It’s your usual working day. Nothing has changed. You are composed, diligent an whittling away at the keyboard. The Boss walks in greets you with a firm handshake and says “When you have a moment I’d like to talk to you.” Now you’re ambivalent. Will you walk away with a raise or a graze?
This is the same feeling I got on my way back home today. I checked the software updates, saw there were a few to go. Before I left I cast my eyes down the list and saw…iTunes 11. The long awaited, anticipated, supposed-to-change-everything piece of software. My drive home felt a bit like waiting on the chair outside the Boss’s office.
Before I get into some of the awesomeness of iTunes 11, let me get a few things off my chest about the previous versions. The good news is I’ll be writing a follow-up article on iTunes 11 and it’s greatness.

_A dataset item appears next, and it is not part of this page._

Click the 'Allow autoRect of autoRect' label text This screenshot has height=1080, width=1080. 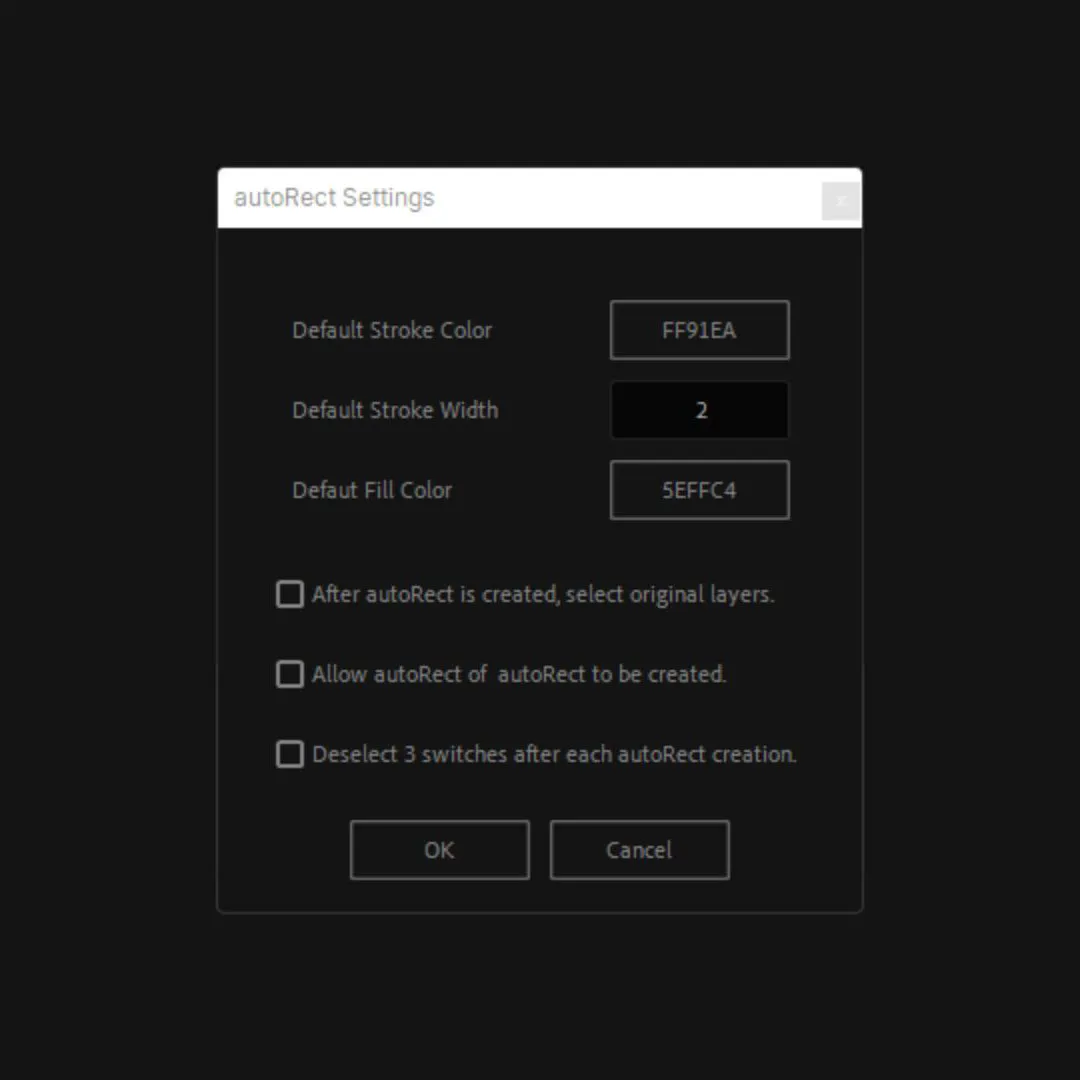(518, 675)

There are a few reasons why many mac users (i.e. that means you use it daily, it’s not your weekend toy) find iTunes tedious and even painful at times.

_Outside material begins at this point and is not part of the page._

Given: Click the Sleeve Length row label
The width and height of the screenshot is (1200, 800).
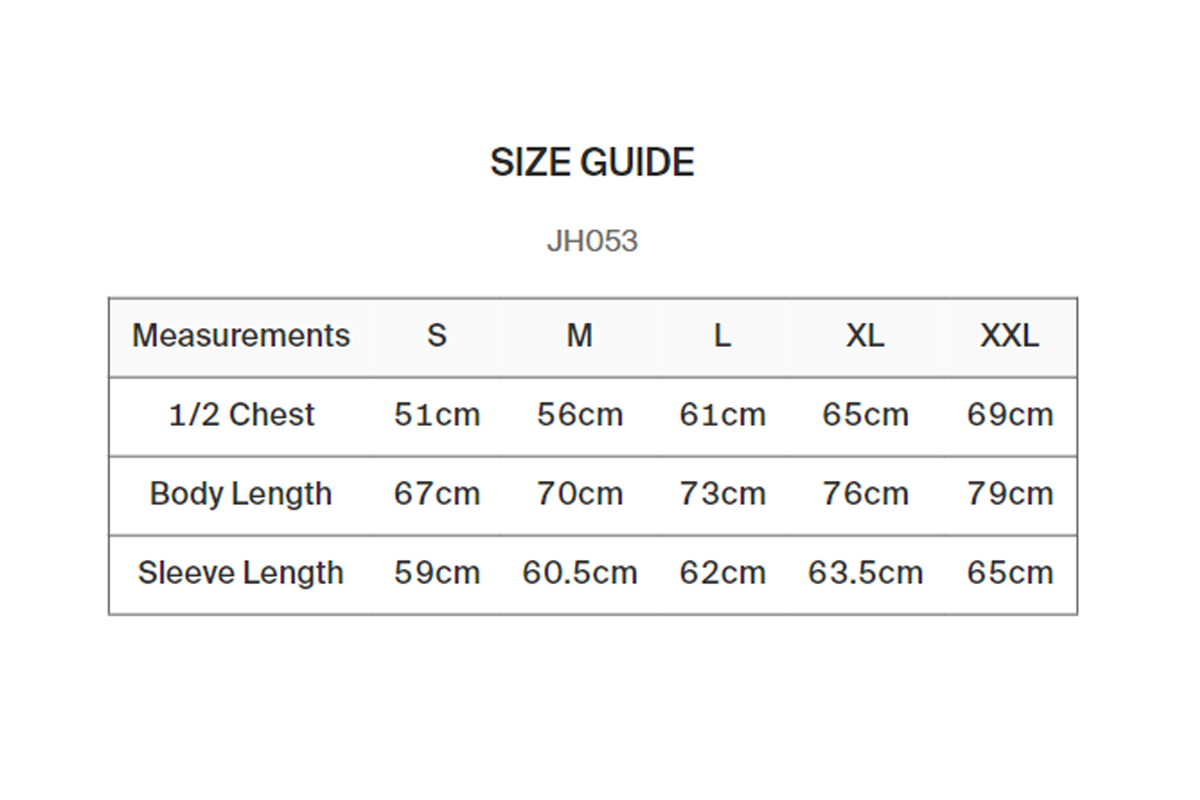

Aesthetics: When iTunes hopped from version 9 to 10 the sidebar was suddenly desaturated. All the vibrant colour in the Music, Movie, and Podcast Library icons was lost. It sounds like a giant knit pick, but when you are weeding through your music on a daily basis, a small highlighted icon can go a long way.

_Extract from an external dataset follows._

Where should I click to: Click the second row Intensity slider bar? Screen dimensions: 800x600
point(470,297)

Media Organisation: Many people purchase Music, Movies, Apps and tons of other bits from the iTunes Store. I pretty much only download Apps. The reason for not getting music there, is my taste in heavy metal (my preferred genre) is rather eclectic and not mainstream. Now if I did – in theory – buy everything through one portal then my music would be far easier to organise. Why? Well, because iTunes would do it all for me. I wouldn’t have to touch a thing. In reality we have the odd CD we’ve bought, or an album or two we’ve downloaded (because iTunes wasn’t selling it at the time). Plus we have bits and pieces gathered from different parts of the internet. This makes it difficult to organise.
Then there’s the other charming element when you’ve amassed all of your .avi movie files, iTunes shakes her head and says “Please come back when you have mp4 files, my dear.”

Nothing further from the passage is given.